* [Assignment] Reproduce the entries that follow exactly, dropping each image.

Stored records

*** Begin section ***

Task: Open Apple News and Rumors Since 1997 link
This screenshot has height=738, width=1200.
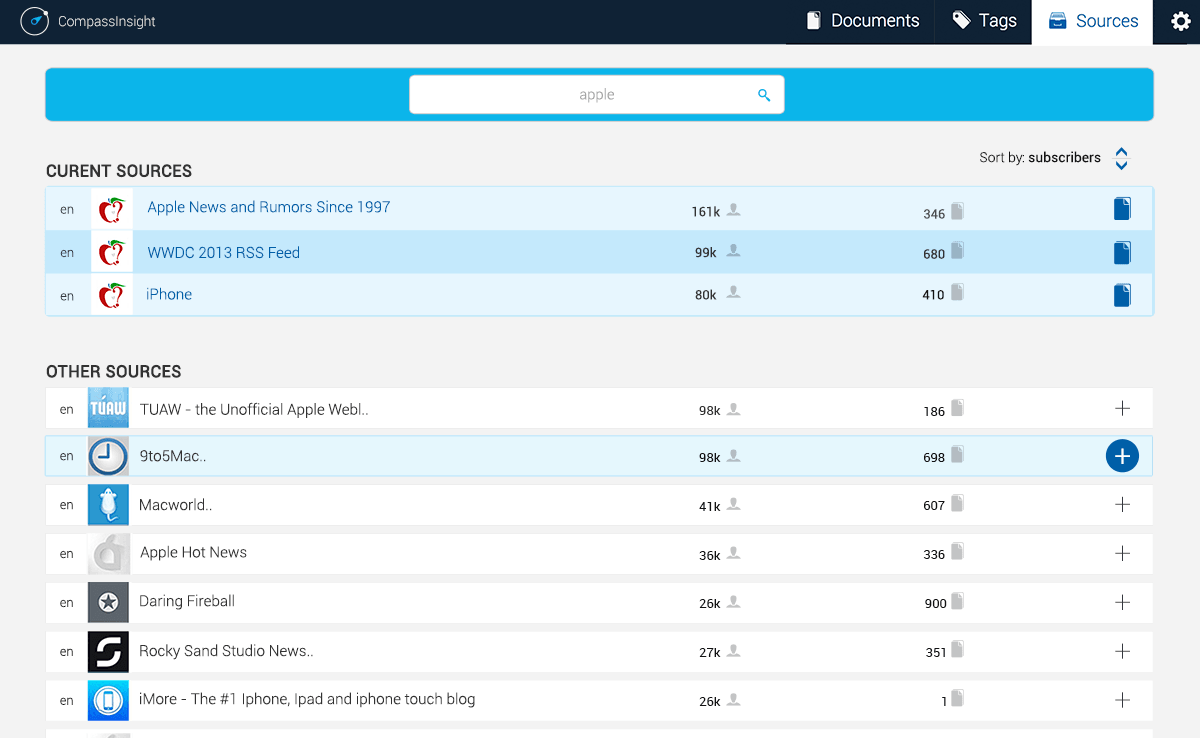Action: (x=268, y=207)
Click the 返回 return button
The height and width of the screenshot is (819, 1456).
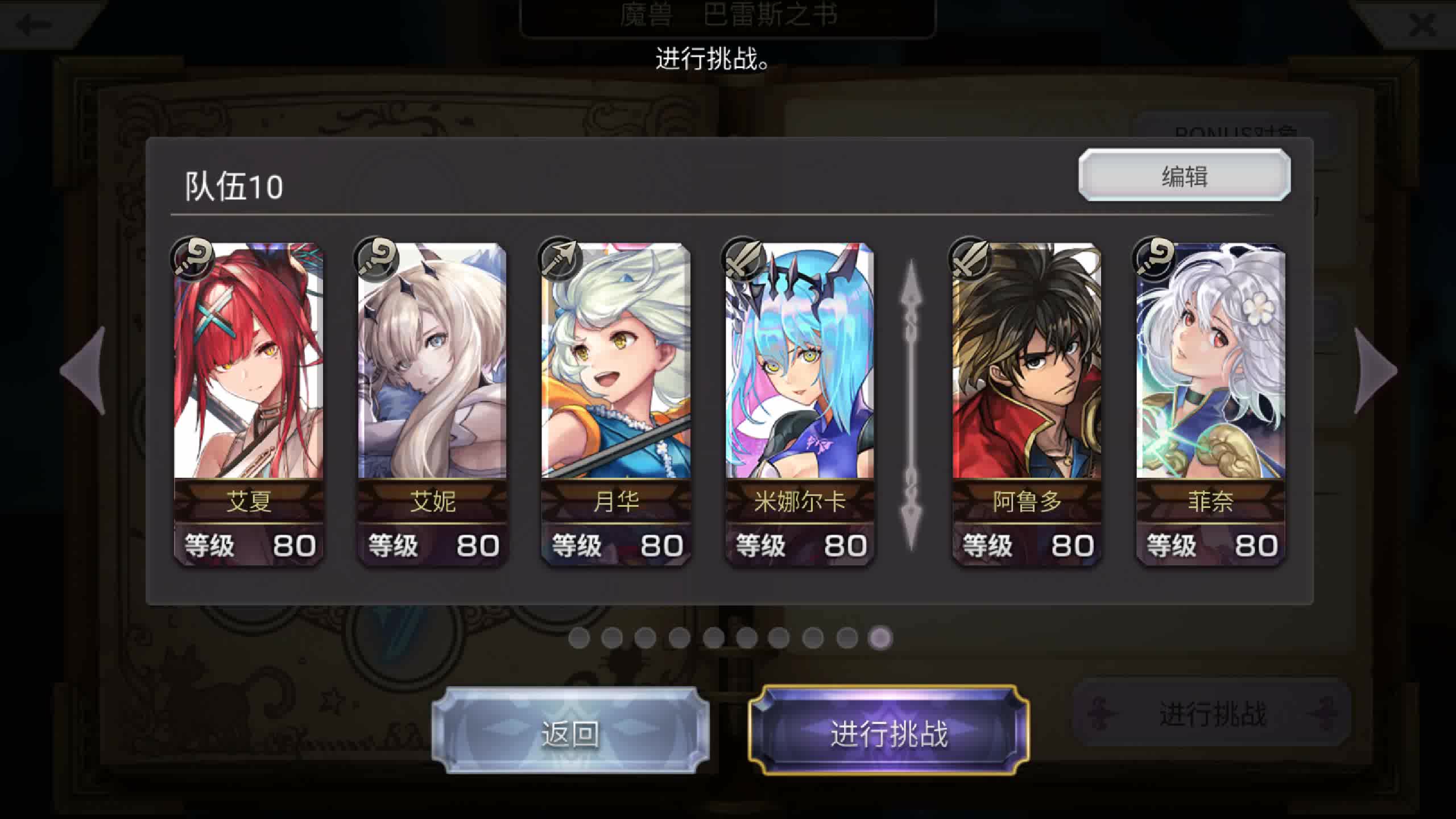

*** End section ***

* [Answer for this exercise]
Task: Open Apple News and Rumors Since 1997 link
This screenshot has height=738, width=1200.
Action: (x=268, y=207)
Click the 返回 return button
The height and width of the screenshot is (819, 1456).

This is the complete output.